A Three-Pound Monkey Brain: unit tests

Showing posts with label unit tests. Show all posts

03 June 2008

Updates to Open AS3 Code

Pursuant to my last post, I've added some general utility classes to the net.tmkeesey repository. They are arranged in two packages: utils.core and utils.display:

net.tmkeesey.utils.core

ClassUtil
ObjectUtil
StringUtil
TimerUtil
UIntUtil
XMLListUtil
XMLUtil

net.tmkeesey.utils.display

ColorUtil
DisplayObjectUtil

A couple of highlights:

UIntUtil.closestPowerOf2() can be used to optimize blur filters. (Coming soon: MotionBlur class.)

DisplayObjectUtil.findAncestor() searches an object's display ancestry for an object of a certain class. This can greatly facilitate communication between visual components. (And even nonvisual objects, as long as they have a parent property which is an instance of DisplayObjectContainer.)

As always, all classes come with unit tests and all code is commented with ASDoc (except for unit test code, where it would really be superfluous).

Once again, the repository is at: http://svn3.cvsdude.com/keesey/PROJECTS/tmkeesey/trunk

03 March 2008

Names on NEXUS: Under the Hood

I nearly have the basic data model and data processing functions pinned down for Names on NEXUS. Once again, that's my project, hinted at in a paper of mine (Keesey 2007), to relate the data in NEXUS files (Maddison et al. 1997) to definitions of names as governed by the PhyloCode.

I've had to learn some new technologies and code packages to accomplish this. Here's a rundown of some key ones:

BioJava
This is the most recent addition. Originally I had built my own library in ActionScript 3.0 to parse NEXUS files. But it had some limitations. NEXUS is a rather old format (as bioinformatics formats go), and different applications produce somewhat different versions. So rather than use my own ad hoc library, I decided I should get an open source one.

There aren't any in ActionScript, of course, but there are some in Java. This meant I had to switch NEXUS parsing from the front end to the back end, but in some ways that's better. It means I can stored parsed data in the database instead of having client application parse NEXUS data every time. In fact, it means that the client never has to actually see raw NEXUS data—it can just fetch the pre-parsed data.

I first looked into using the NEXUS-parsing code in Mesquite, an open-source phylogenetic analysis program. But it's not set up for simply using the parsing engine on its own—the parser is tied into a whole file-browsing package. Then I found BioJava, which had exactly what I needed. Just looka this package!

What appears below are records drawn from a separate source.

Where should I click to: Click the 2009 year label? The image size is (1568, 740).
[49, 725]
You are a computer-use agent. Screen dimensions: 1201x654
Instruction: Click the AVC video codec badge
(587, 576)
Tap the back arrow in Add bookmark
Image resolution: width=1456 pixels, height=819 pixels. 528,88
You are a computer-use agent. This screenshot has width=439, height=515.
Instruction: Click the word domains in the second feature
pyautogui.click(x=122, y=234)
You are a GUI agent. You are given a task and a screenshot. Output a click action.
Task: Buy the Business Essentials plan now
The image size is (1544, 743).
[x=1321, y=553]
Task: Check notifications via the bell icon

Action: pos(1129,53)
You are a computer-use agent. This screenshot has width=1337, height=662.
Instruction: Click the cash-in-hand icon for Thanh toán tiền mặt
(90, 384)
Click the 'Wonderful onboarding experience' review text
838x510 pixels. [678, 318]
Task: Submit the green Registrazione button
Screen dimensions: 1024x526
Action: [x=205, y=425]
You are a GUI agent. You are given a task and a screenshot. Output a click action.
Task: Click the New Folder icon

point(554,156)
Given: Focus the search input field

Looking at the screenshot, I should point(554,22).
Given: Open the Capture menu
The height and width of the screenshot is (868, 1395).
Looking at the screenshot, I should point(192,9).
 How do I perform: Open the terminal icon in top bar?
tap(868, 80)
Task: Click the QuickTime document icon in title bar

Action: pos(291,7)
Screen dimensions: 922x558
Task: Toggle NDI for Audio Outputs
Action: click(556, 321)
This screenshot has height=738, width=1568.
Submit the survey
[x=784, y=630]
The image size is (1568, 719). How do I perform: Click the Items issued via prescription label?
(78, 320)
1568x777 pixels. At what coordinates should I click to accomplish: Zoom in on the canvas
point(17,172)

Unfortunately there are still some problems with opening certain NEXUS files. I downloaded some samples from TreeBASE and they flagged errors in the TREES section. The reason, as I found after hours of searching and considering whether it might be better just to write my own parser after all, turns out to be an extra comma in the TRANSLATE section. Still not exactly sure how I'm going to solve that one. But it works when I remove the comma!

Hibernate
Remember how I wrote a post a while ago about building classes that map from the Java back-end to the database? Turns out that was all unnecessary. Hibernate is a persistence layer that provides pretty seamless integration between Java and a database (in this case, a PostgreSQL database). Augmented by Hibernate Annotations and Hibernate Validator, it makes it fairly easy to set up and use a complex, well-organized database.

Well, okay, there's a bit of a learning curve first, but it's totally worth it. Incidentally, the book I used to learn it has what is possibly the best title ever.

Flex Data Management Services
Basically, Hibernate is to Java and databases as mx.data is to Flex and Java. It provides a persistence layer so that I don't have to keep track of whether or not I need to request certain data from the Java back-end. I just create DataService objects, tie them to Assembler classes on the back end, and it's all taken care of.

FlexUnit and JUnit
I've already extolled the virtues of unit testing. These wonderful (and, yes, comically-named) packages (huh huh) make it possible. I haven't built enough unit tests, really, but the few I have have been enormously useful in hunting down peculiar errors. And aside from that, since Eclipse can run JUnit tests natively, I can even use them to perform certain important tasks, such as setting up the database from annotated classes via Hibernate.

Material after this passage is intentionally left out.